Miscellaneous fixes. Also improve macrocall detection.

author Siddhesh Poyarekar <siddhesh@sourceware.org>

Wed, 9 Jan 2019 11:18:27 +0000 (16:48 +0530)

committer Siddhesh Poyarekar <siddhesh@sourceware.org>

Sat, 12 Jan 2019 11:16:42 +0000 (16:46 +0530)
author Siddhesh Poyarekar <siddhesh@sourceware.org>
Wed, 9 Jan 2019 11:18:27 +0000 (16:48 +0530)
committer Siddhesh Poyarekar <siddhesh@sourceware.org>
Sat, 12 Jan 2019 11:16:42 +0000 (16:46 +0530)
diff --git a/scripts/gen-changed-entities.py b/scripts/gen-changed-entities.py

index 59ebd47c69f4a54bc13663f0c32241885874479a..9b062a3d42b06804d5ff39617dc988efed9a2e0c 100755 (executable)

» **SET OF TASKS**:
1: Answer these questions using the commit page:
(a) What is the one-line summary given at the top?
(b) On what date did the author write the change?
(c) Which file does the diff modify?
2: Please resume the commit page from the point where it stops.
The listing after this point is separate material, unrelated to the commit page.

» **SOURCE DATA**:
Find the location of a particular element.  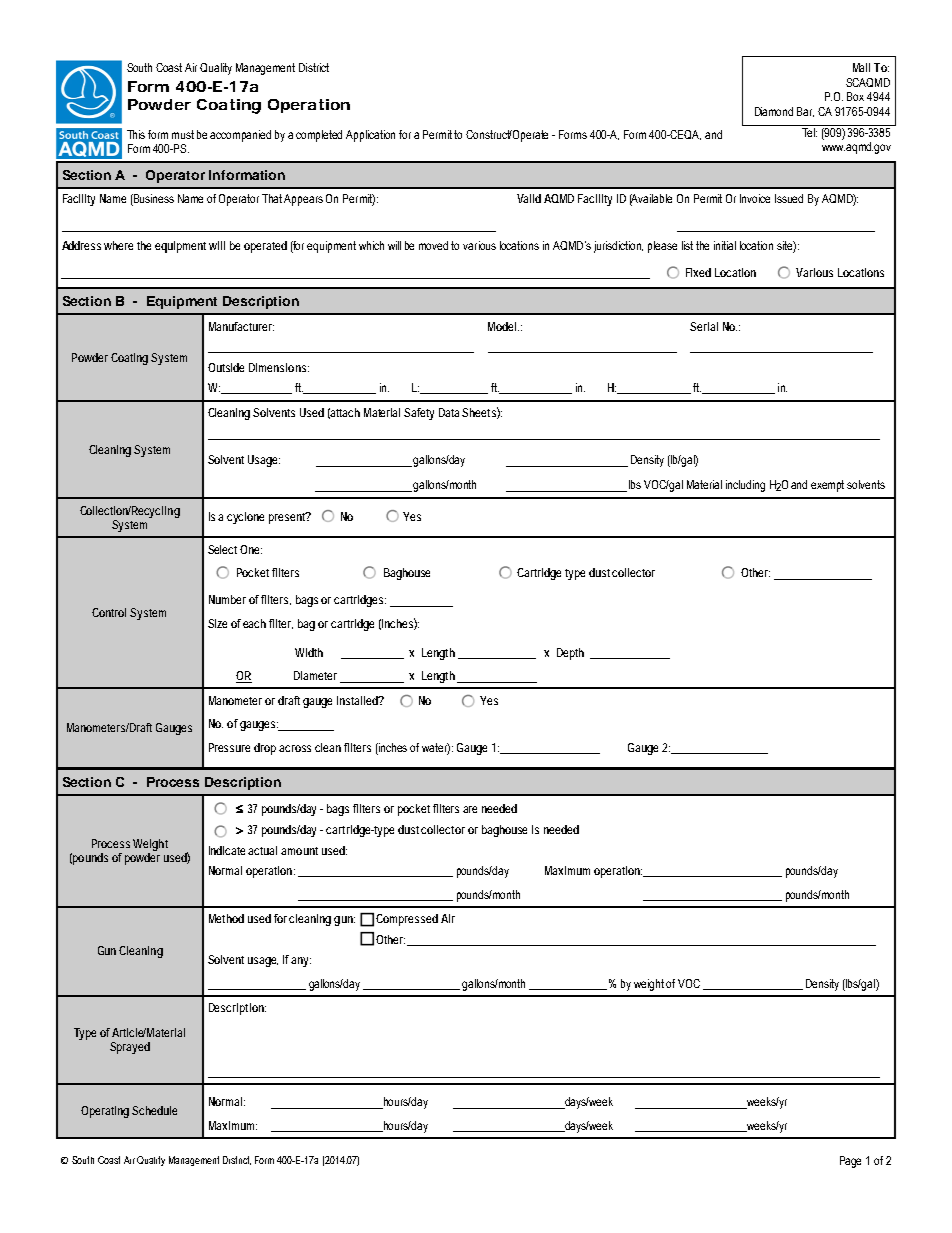

Application is located at coordinates (370, 136).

» **ANSWERS IN ORDER**:
1:
(a) Miscellaneous fixes. Also improve macrocall detection.
(b) Wed, 9 Jan 2019
(c) scripts/gen-changed-entities.py

2:
--- a/scripts/gen-changed-entities.py
+++ b/scripts/gen-changed-entities.py
@@ -168,7 +168,7 @@ actions = {0:{'new': 'New', 'mod': 'Modified', 'del': 'Remove'},
  
  # The __attribute__ are written in a bunch of different ways in glibc.
  ATTRIBUTE = \
-        r'((_*(attribute|ATTRIBUTE)_*(\s*\(\([^)]+\)\)|\w+))|weak_function)';
+r'(attribute_\w+)|(__attribute__\(\([^;]\)\))|(weak_function)|(_*ATTRIBUTE_*\w+)'
  
  # Function regex
  FUNC_RE = re.compile(ATTRIBUTE + r'*\s*(\w+)\s*\([^(][^{]+\)\s*{')
@@ -176,7 +176,7 @@ FUNC_RE = re.compile(ATTRIBUTE + r'*\s*(\w+)\s*\([^(][^{]+\)\s*{')
  # The macrocall_re peeks into the next line to ensure that it doesn't eat up
  # a FUNC by accident.  The func_re regex is also quite crude and only
  # intends to ensure that the function name gets picked up correctly.
-MACROCALL_RE = re.compile(r'(\w+)\s*\((?!void).(\s*,\s*[\w\.]+)*\)$')
+MACROCALL_RE = re.compile(r'(\w+)\s*\((\w+)(\s*,\s*[\w\.]+)*\)$')
  
  # Composite types such as structs and unions.
  COMPOSITE_RE = re.compile(r'(struct|union|enum)\s*(\w*)\s*{')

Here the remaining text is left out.